Better wheat yields could achieved by using biostimulants to reduce reliance on fertiliser and agrochemicals, suggests a trial.

Carried out by plant breeder KWS and biostimulants specialist Orion Future Technologies, researchers who treated wheat with silicon found that the crop was better at taking up essential nutrients.

These included iron, manganese, copper and zinc as well as silicon, said Orion agronomist Mike Stoker. “This makes the plant stronger and better equipped to resist climatic and biotic stresses, which has resulted in higher yields.”

The trial set out to establish how KWS wheat varieties accumulated silicon when it was applied in the form of bioavailable liquid Sirius.

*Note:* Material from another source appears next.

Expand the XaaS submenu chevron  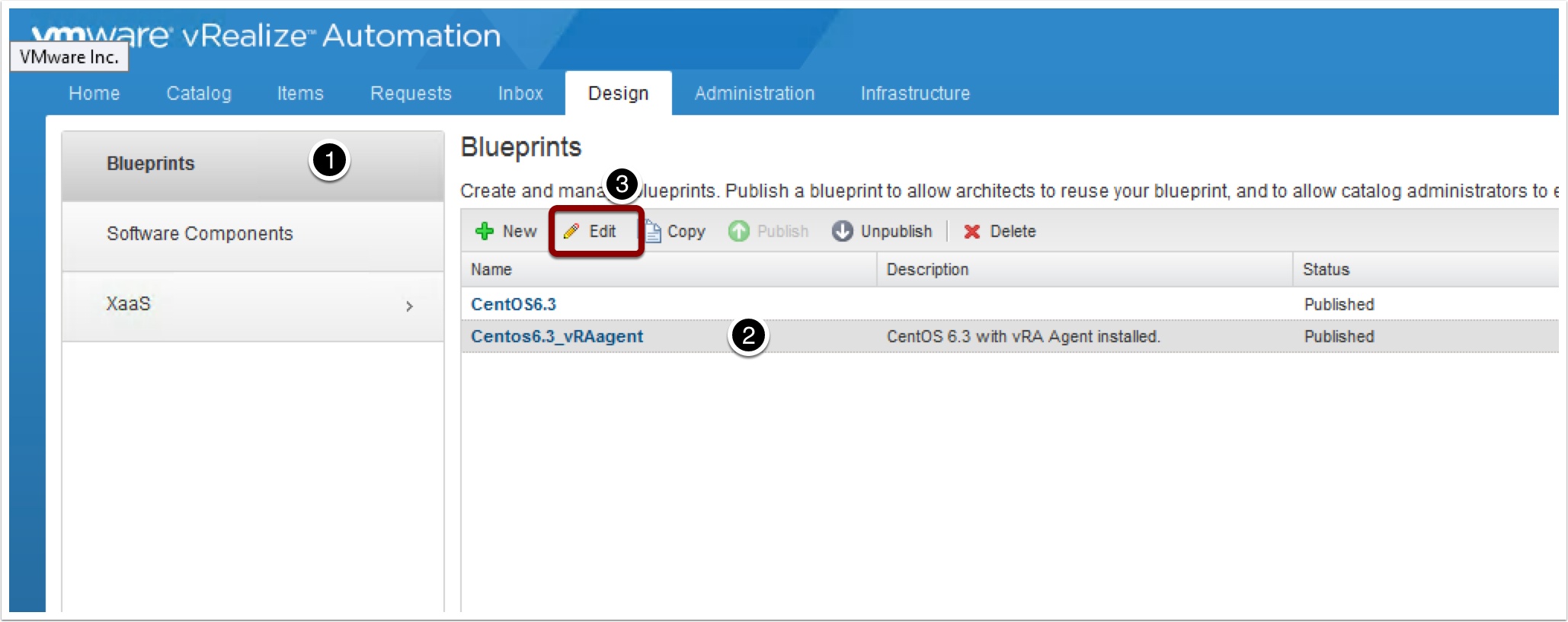click(x=409, y=306)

The wheat varieties were KWS Dawsum, Extase, Palladium, Ultimatum and Zyatt.

In scavenging for the added available silicon, Mr Stoker said the wheat naturally encountered and took up increased levels of other beneficial nutrients – as well as downregulating the uptake of substances like aluminium and sodium.

The variety KWQS Ultimatum had the highest accumulation of iron and showed the highest yield increase – a boost of 16%. Sirius was applied at 0.25 litres/ha and at 0.5 litres/ha to see if a higher dose would provide better results.

Improvements

“Interestingly, most varieties responded similarly to both doses, showing that just a small increase in silicon uptake can provide considerable yield improvements,” said Mr Stoker, probably due to the way Sirius mixes in the tank.

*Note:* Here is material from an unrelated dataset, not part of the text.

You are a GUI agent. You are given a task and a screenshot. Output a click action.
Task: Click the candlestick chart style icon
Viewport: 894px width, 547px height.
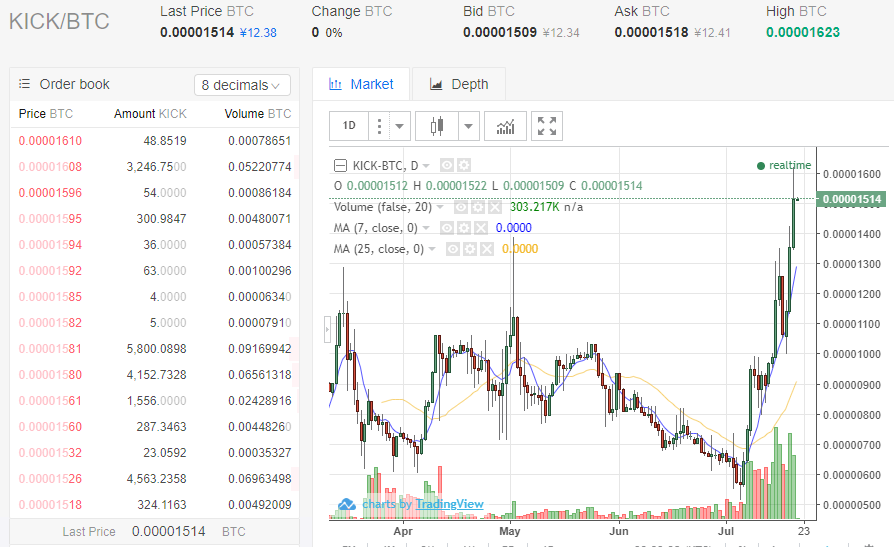pos(436,126)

“We often find lower doses remain efficacious because bioavailable silicon breaks apart in water, so using less provides the molecules more capacity to separate.

“It is also important to add that silicon does not have a detrimental effect on any other products being used, including fertilisers and plant protection products.

The most consistent improvements in the uptake of nutrients measured was found with the variety KWS Extase. The accumulated benefits to the plant brought a yield increase of 7%.

Uptake of boron, copper, manganese, zinc and iron all increased when Extase was treated with Sirius. Once absorbed, silicon was deposited within and between the cells of the plant which increased dry matter levels, and had a positive effect on yield.”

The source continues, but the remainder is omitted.